Exercise material:
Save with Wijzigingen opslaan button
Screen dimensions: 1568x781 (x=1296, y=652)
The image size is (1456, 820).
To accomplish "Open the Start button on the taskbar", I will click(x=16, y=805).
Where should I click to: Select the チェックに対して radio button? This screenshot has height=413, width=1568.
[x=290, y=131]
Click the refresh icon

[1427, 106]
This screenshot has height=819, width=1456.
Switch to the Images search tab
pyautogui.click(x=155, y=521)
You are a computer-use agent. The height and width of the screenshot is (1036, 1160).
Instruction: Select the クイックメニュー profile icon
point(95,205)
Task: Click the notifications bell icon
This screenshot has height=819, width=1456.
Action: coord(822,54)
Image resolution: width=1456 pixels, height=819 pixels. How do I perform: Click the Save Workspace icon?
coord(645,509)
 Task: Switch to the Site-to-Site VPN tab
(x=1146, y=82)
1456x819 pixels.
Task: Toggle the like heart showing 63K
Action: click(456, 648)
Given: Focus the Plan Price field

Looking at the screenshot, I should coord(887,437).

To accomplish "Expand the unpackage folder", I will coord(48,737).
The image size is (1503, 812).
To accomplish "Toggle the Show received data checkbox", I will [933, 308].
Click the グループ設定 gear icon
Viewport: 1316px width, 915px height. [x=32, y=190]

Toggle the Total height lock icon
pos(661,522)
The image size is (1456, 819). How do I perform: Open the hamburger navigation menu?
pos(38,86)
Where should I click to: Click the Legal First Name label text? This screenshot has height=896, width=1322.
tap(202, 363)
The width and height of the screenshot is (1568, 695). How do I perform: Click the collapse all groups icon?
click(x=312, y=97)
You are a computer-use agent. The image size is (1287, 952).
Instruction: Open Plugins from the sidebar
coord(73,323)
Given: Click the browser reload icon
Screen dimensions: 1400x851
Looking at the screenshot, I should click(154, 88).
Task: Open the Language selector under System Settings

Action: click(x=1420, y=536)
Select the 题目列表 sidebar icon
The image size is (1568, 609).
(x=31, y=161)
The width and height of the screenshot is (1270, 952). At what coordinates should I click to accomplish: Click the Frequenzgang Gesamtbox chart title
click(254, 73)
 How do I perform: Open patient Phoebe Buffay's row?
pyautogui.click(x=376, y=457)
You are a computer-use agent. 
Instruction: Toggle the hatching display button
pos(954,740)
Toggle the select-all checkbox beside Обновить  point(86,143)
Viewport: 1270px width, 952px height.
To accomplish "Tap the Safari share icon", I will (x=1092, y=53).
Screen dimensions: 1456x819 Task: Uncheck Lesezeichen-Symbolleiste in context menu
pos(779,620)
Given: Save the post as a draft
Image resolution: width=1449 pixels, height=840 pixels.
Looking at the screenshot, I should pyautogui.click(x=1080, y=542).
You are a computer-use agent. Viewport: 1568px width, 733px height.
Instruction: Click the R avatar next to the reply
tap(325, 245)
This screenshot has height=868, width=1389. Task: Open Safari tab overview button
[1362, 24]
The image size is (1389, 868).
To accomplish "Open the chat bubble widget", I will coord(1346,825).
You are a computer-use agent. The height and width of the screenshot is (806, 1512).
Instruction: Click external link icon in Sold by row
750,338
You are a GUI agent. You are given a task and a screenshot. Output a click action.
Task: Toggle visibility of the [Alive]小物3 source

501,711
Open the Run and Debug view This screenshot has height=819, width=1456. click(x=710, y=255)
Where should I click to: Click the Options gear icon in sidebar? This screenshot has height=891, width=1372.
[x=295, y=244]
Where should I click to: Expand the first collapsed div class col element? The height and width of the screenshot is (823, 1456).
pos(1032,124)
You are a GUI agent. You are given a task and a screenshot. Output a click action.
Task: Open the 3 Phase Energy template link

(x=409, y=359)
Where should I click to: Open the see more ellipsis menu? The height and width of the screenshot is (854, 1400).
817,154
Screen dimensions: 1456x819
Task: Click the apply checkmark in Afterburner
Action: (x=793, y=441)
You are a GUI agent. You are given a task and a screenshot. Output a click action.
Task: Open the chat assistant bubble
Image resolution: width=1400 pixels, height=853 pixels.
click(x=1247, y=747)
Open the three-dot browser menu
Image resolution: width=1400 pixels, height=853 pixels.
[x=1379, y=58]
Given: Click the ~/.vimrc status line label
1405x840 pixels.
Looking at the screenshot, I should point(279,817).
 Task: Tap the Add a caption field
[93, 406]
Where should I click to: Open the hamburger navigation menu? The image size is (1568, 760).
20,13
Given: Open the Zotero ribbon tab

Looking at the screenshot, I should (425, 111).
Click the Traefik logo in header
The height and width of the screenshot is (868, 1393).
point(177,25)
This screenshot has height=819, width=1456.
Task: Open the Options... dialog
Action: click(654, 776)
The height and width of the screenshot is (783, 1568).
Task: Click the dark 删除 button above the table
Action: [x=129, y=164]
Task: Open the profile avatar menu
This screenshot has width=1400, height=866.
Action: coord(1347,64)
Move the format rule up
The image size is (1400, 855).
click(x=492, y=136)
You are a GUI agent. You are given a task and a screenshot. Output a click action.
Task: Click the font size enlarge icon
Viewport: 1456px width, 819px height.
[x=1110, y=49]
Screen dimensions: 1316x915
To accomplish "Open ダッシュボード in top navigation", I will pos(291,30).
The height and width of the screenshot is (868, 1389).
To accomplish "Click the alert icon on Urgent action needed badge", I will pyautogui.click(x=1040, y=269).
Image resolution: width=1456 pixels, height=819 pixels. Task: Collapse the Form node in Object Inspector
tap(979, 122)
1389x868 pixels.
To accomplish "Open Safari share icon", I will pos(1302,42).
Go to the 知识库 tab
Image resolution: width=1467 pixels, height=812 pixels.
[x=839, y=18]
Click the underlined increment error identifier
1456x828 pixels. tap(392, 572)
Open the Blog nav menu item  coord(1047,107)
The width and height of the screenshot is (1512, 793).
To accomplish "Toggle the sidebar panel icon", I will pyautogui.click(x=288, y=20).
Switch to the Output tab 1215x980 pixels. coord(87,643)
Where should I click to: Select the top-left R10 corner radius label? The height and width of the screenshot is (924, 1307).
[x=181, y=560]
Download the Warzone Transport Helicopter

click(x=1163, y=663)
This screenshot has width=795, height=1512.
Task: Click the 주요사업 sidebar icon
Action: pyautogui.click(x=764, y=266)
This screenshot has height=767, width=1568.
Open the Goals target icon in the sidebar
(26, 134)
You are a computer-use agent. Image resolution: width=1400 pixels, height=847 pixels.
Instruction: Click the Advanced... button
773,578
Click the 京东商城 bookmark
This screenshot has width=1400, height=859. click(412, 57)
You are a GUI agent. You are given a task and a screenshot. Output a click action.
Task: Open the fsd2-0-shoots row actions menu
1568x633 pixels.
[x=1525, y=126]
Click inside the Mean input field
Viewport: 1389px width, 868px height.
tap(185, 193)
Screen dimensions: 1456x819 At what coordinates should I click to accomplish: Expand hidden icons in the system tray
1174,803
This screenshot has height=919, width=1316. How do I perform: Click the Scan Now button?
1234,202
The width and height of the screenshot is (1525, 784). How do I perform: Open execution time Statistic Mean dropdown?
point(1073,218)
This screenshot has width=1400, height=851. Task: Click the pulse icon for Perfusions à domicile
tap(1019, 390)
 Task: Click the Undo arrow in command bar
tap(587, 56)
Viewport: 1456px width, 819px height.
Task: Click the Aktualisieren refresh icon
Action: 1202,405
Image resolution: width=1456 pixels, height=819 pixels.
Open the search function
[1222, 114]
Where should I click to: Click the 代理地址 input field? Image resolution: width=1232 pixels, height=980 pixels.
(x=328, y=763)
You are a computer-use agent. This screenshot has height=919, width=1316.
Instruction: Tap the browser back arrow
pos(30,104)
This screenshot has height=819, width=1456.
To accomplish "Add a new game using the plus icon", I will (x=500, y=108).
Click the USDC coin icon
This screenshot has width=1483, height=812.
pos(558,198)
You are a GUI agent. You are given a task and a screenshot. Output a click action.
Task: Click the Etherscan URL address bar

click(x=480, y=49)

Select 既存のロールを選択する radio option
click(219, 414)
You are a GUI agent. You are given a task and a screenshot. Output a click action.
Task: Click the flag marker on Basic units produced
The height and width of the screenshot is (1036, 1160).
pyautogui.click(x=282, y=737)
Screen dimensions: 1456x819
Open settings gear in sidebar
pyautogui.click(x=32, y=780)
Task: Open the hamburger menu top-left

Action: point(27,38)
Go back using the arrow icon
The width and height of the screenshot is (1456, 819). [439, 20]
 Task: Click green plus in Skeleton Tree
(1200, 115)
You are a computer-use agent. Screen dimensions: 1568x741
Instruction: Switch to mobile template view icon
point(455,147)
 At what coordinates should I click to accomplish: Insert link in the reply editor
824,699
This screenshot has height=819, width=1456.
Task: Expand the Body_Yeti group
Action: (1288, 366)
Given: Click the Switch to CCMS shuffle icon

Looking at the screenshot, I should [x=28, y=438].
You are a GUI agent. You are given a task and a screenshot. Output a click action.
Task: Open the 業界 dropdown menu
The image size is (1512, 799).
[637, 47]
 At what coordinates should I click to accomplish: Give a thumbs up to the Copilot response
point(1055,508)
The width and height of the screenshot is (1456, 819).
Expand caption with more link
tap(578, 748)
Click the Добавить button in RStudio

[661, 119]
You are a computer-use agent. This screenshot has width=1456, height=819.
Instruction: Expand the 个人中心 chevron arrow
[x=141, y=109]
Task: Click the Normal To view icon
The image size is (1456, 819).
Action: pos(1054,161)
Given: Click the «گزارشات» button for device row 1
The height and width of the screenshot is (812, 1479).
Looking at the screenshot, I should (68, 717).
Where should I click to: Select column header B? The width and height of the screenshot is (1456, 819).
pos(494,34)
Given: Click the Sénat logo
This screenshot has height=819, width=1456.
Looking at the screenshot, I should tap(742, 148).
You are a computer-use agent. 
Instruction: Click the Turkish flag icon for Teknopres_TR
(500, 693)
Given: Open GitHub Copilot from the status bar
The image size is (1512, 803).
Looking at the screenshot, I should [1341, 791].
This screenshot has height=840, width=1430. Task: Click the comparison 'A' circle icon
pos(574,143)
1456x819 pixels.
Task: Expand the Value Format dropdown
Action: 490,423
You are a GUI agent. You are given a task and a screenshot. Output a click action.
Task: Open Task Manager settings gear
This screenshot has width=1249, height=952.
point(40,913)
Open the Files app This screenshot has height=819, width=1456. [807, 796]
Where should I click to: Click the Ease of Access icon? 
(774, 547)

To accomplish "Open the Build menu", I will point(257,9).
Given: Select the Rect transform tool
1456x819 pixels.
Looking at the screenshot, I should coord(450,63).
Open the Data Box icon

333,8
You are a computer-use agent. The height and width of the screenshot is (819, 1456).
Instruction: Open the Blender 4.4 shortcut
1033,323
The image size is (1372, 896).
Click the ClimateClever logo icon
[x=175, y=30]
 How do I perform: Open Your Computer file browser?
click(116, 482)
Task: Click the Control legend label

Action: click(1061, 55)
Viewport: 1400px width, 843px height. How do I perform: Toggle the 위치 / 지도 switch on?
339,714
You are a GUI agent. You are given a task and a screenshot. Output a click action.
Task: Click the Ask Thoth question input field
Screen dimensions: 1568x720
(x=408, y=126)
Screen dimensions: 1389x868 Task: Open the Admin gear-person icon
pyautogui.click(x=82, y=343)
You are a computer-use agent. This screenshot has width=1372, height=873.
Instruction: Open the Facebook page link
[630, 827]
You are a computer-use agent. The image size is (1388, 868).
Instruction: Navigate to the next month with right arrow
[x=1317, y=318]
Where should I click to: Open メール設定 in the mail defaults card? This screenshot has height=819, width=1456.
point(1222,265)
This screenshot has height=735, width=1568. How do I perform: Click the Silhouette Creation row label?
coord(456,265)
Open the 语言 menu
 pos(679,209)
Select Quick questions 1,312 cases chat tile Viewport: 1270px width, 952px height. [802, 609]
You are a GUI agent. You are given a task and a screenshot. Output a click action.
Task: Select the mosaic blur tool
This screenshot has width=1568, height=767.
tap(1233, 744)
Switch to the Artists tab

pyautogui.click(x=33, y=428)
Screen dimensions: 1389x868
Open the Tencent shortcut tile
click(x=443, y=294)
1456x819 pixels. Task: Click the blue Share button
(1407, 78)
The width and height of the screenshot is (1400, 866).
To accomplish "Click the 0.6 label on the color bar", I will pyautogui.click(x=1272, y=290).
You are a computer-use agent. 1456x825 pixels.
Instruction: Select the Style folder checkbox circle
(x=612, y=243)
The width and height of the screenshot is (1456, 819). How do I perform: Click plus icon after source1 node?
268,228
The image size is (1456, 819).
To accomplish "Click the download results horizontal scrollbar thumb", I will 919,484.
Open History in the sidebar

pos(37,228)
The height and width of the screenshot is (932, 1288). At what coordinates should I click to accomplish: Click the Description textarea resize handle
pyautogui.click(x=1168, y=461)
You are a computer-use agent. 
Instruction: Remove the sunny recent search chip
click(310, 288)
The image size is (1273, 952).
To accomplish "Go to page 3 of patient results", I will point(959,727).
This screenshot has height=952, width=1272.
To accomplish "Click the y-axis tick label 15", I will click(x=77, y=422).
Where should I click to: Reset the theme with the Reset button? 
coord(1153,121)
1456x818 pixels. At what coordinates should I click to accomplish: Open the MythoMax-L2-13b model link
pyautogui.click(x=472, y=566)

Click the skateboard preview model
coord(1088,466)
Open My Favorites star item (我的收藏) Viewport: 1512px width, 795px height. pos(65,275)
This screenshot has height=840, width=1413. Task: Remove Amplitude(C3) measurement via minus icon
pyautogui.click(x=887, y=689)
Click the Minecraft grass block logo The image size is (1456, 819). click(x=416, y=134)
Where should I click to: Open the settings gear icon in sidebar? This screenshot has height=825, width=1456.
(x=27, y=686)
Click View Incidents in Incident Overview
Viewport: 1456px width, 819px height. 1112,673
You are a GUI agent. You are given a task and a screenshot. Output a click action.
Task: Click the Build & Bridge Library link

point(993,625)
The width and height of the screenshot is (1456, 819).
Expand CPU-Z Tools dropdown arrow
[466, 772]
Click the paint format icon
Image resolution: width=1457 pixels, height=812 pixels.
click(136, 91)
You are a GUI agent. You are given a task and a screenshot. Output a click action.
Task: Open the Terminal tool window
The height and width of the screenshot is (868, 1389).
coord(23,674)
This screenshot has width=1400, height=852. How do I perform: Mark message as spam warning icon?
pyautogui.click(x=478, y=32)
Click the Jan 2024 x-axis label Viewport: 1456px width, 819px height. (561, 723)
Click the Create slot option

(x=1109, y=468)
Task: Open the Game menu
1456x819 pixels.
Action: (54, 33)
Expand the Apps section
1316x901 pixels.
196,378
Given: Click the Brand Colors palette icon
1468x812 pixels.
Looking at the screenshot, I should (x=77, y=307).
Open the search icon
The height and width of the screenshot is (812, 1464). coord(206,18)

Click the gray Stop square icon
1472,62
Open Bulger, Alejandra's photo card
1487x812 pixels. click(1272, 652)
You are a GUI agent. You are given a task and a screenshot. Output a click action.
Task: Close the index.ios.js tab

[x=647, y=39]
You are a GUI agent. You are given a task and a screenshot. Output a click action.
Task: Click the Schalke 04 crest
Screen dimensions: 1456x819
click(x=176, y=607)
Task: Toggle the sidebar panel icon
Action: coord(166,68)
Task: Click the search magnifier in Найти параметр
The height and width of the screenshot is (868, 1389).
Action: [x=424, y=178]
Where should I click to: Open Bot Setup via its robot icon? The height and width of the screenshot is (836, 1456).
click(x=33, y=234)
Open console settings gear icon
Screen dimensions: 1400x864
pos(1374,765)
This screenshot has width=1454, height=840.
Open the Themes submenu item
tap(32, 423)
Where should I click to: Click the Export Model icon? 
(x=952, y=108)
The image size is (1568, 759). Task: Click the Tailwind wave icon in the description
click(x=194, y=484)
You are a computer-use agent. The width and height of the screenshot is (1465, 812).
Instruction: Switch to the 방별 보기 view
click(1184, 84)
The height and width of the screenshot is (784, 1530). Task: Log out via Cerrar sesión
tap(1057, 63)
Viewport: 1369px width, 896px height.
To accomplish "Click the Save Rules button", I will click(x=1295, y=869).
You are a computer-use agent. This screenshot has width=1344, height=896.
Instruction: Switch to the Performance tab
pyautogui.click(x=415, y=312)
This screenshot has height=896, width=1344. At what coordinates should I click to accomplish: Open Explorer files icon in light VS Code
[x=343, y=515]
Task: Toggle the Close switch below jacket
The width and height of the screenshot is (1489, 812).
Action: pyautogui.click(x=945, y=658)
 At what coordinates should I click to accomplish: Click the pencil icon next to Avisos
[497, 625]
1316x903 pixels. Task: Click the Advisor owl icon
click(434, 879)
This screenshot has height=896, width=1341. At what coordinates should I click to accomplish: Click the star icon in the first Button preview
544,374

Your task: Return a copy of every line in the records that includes the string "bubble".

Final answer:
To accomplish "Open the chat bubble widget", I will coord(1346,825).
Task: Open the chat assistant bubble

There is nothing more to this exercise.